Hay en la muestra un recinto atrevido. Pese a su reducido tamaño, en él se ha colocado la Inmaculada llamada La colosal que suele presidir la antiguo templo mercedario. Es un acierto: permite apreciar la escala y el modo de pintar adecuado a la colocación de la imagen, mientras la figura, me decía con razón un amigo, cobra aire de aparición. Pero hay algo más: esta imagen triunfal, dominadora, de la Contrarreforma se mide con la ingenua sencillez de La Inmaculada del Escorial y con la fuerza ascendente de la que procede de México. El habitáculo se completa con la Virgen con el niño del Museo de Liverpool: su suave sensualidad, contrapartida de La colosal, es otra clave de la Contrarreforma.

La Contrarreforma, en efecto, crea los llamados cuadros de devoción para despertar la sensibilidad del creyente. A veces esto se hace mediante expresiones convencionales, nada convincentes porque pecan de exageración retórica. Tanto la Virgen con el niño de Liverpool como los dos Ecce Homo de colecciones privadas son justo lo contrario. Llaman al silencio. Quizá porque su movimiento y su tiempo contenidos despiertan, antes que al creyente, al individuo en su singularidad. Hacen conscientes de qué significa ser individuo. Es la contribución barroca a la conciencia moderna.

'Virgen con el Niño' h. 1675. Galleria Corsini de Roma
'Virgen con el Niño' h. 1675. Galleria Corsini de Roma

Entre los cuadros de género hay uno excepcional. Me refiero a Cuatro figuras en un escalón. Es verdad que puede verse como un testimonio de la decadencia de una ciudad, ya alejada de la orgullosa Nueva Roma del siglo XVI. Pero no es un cuadro de costumbres porque no describe sino provoca. Las imágenes, como el lenguaje, no se limitan a representar o narrar, también pueden hacer, como ocurre en el arte contemporáneo con la performance. La mirada directa de las tres figuras, el rostro impávido de la mujer de más edad, el descaro burlón de la más joven y el gesto del elegante pícaro surgen de la oscuridad, de un espacio indefinido, para interpelar al espectador. Debería enfrentarse este cuadro a Mujeres en la ventana. En los dos las figuras surgen de un espacio incontrolable y miran. Por eso ambos cuadros, más que crónica, son acontecimiento.

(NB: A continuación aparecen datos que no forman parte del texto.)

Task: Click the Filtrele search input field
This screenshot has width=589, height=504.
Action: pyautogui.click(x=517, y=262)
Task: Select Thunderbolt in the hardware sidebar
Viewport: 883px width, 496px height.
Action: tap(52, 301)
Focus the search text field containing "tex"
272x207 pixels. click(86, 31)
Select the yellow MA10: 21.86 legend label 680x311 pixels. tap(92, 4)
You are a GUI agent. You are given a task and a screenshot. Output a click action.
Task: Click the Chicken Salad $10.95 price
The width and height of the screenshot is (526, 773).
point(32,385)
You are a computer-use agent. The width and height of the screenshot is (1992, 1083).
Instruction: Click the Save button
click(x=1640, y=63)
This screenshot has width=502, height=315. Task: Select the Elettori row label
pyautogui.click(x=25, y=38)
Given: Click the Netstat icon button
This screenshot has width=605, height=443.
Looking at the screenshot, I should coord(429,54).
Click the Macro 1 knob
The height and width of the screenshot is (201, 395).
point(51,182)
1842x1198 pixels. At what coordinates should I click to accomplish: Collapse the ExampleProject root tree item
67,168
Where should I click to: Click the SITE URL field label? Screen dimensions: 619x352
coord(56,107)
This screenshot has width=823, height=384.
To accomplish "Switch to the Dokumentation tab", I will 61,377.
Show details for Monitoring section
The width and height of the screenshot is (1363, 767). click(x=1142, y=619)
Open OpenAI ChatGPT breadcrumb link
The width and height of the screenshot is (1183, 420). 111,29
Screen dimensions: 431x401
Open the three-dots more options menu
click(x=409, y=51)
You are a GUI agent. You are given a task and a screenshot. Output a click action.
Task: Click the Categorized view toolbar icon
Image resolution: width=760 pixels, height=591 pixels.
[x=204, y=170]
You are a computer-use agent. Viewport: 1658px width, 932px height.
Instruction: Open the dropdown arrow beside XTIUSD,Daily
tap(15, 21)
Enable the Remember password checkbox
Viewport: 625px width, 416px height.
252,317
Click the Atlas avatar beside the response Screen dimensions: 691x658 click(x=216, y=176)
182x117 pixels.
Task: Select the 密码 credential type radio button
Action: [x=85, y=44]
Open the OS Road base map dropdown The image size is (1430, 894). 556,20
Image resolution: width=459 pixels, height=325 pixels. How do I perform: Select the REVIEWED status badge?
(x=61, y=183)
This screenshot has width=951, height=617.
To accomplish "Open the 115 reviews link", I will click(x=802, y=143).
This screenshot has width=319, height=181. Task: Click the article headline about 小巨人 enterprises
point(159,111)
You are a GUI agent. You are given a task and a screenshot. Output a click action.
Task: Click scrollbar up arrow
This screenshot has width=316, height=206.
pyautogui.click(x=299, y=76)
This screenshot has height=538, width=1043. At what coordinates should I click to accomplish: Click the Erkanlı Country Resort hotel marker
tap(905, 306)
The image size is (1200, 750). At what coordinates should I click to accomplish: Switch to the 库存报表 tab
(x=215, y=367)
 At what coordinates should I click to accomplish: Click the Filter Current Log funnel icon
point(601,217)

Hay que citar, entre los retratos, el excelente de Josua van Belle, índice de la información del autor sobre la pintura europea. Pero es necesario hablar también del museo, continente e impulsor de la muestra. Los valores seguros son con frecuencia los menos cuidados. Es el caso del Museo de Bellas Artes de Sevilla. El excepcional edificio y la gran colección no parecen contar sino con la indiferencia de las administraciones. La actual exposición es un síntoma: señala la necesidad de un espacio para muestras temporales, un lugar para estudio y un recinto para debatir y compartir conocimientos. Mientras, el proyecto del Palacio de Monsalves sigue en el limbo de los expedientes olvidados. Que los tiempos no sean florecientes no exime de responsabilidades: alguna fórmula habrá para hacer justicia a un museo del que después todos se ufanan, diciendo que es la segunda pinacoteca de España.